Work instructions =>
[a] In the account of life after a stroke, write out the passage from "Jobs slip away." up to and including "feel like one.", swapping "victory" for "triumph".
[b] According to the account of life after a stroke, what basic things did the writer find themselves fighting for right after the stroke? List them all.

Extract provided =>
● ● ●

My name is Bet Ali, and my life changed in ways I never expected.
A few months ago, I suffered a stroke something that shook the ground beneath me. One moment I was living normally, working, thinking about the future. The next moment, I was fighting for basic things: memory, strength, clarity, even the ability to stay calm. Recovery has not been a straight line. My body does not always respond how I want it to, and my mind carries fears I never used to have.
As if the stroke wasn’t enough, I was diagnosed with an autoimmune condition that affects my brain’s blood vessels. It’s invisible from the outside, but inside it feels like a war that never stops. Some days I wake up strong. Other days my head feels cold, my body feels weak, and my heart feels tired. There are moments when I wonder if I will ever return to who I used to be.
Living in Uganda makes this journey even harder. Access to healthcare is limited, specialists are few, and getting accurate tests or medications can feel like climbing a mountain. Every appointment requires sacrifice time, money, energy and sometimes even hope. People tell you to “be strong,” but they don’t see how exhausting it is to fight an illness in a system that is stretched thin.
Jobs slip away. Opportunities disappear. You try to work, but your body is not the same. You try to explain, but people don’t understand what they cannot see. And because life here is tough, everyone is struggling, so your pain often remains silent.
But even in all of this, I wake up each day and try again. I hold onto faith. I pray for healing. I pray for better days. I remind myself that surviving this far is already a victory even when it doesn’t feel like one.

● ● ●

Dataset entries
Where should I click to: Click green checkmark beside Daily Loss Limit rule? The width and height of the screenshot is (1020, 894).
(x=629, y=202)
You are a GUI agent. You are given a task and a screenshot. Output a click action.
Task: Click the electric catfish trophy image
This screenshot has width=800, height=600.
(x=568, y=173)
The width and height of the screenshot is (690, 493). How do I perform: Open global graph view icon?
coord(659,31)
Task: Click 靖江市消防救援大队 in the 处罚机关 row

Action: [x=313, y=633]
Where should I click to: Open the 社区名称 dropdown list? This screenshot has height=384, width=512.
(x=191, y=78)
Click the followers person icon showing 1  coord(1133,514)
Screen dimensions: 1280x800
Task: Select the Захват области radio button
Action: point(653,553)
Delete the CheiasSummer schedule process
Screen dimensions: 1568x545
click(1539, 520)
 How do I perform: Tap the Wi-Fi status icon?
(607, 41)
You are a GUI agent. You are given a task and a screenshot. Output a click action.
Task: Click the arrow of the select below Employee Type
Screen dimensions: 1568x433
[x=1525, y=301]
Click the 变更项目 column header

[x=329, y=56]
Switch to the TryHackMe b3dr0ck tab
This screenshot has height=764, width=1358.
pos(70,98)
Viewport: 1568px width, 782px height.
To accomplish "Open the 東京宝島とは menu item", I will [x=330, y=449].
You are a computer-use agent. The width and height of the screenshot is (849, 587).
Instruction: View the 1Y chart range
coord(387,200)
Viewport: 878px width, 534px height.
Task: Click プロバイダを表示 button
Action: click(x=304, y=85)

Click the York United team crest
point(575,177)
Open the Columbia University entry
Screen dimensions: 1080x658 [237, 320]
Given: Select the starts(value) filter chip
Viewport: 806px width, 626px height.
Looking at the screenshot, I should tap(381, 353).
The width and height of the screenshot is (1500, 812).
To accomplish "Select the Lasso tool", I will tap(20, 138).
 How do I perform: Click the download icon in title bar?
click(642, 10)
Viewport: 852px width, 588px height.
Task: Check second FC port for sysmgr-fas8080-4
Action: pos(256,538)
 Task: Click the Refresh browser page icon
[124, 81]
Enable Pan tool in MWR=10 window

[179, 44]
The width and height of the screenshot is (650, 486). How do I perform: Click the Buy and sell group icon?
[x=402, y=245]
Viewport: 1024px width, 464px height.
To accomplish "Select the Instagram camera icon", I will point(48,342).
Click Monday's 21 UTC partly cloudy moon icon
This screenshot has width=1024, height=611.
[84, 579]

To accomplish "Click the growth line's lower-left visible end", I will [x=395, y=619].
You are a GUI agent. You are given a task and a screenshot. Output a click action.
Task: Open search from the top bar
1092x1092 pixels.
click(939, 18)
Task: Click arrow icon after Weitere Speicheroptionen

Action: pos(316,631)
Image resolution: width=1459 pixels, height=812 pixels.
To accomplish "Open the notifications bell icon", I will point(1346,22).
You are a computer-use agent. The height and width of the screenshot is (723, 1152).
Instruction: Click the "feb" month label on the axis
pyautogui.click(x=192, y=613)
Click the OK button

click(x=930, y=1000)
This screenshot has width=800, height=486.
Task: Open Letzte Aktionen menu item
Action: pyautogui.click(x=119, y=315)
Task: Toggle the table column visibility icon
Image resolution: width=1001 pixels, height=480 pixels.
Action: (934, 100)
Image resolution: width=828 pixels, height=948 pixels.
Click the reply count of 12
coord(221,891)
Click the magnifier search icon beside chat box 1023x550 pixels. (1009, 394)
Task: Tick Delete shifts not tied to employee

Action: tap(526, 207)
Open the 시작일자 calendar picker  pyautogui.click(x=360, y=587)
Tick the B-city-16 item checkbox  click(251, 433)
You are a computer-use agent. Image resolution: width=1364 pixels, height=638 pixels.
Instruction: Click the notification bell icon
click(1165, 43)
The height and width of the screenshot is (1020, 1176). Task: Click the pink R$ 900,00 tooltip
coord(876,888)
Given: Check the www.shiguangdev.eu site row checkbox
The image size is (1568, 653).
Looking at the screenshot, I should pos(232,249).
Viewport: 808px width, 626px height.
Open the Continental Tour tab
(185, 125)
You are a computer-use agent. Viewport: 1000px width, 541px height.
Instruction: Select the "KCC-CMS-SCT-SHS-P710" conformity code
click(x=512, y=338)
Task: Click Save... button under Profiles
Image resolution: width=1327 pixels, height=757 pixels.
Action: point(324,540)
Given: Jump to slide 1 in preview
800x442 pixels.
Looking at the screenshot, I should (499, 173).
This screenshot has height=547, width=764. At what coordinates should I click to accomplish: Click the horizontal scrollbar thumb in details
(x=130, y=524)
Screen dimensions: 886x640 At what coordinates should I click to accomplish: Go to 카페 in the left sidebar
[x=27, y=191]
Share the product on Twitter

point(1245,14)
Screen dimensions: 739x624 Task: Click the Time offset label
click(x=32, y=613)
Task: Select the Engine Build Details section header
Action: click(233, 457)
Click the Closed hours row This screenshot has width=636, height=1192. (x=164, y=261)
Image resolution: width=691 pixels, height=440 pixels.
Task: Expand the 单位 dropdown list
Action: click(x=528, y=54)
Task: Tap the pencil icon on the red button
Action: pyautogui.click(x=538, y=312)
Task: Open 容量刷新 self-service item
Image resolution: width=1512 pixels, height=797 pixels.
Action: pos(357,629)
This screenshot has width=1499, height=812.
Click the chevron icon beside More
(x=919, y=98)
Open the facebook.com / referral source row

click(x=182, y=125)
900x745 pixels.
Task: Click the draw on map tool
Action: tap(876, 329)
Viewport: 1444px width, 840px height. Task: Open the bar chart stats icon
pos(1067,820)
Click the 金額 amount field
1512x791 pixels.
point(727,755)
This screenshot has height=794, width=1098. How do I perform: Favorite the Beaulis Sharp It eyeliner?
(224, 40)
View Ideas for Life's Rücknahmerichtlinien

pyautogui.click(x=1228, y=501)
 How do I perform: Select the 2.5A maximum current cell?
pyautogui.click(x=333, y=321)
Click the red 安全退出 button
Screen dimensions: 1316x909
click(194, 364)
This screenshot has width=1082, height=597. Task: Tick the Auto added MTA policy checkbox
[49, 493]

● ● ●

List of answers =>
[a]
Jobs slip away. Opportunities disappear. You try to work, but your body is not the same. You try to explain, but people don’t understand what they cannot see. And because life here is tough, everyone is struggling, so your pain often remains silent.
But even in all of this, I wake up each day and try again. I hold onto faith. I pray for healing. I pray for better days. I remind myself that surviving this far is already a triumph even when it doesn’t feel like one.

[b]
- memory
- strength
- clarity
- the ability to stay calm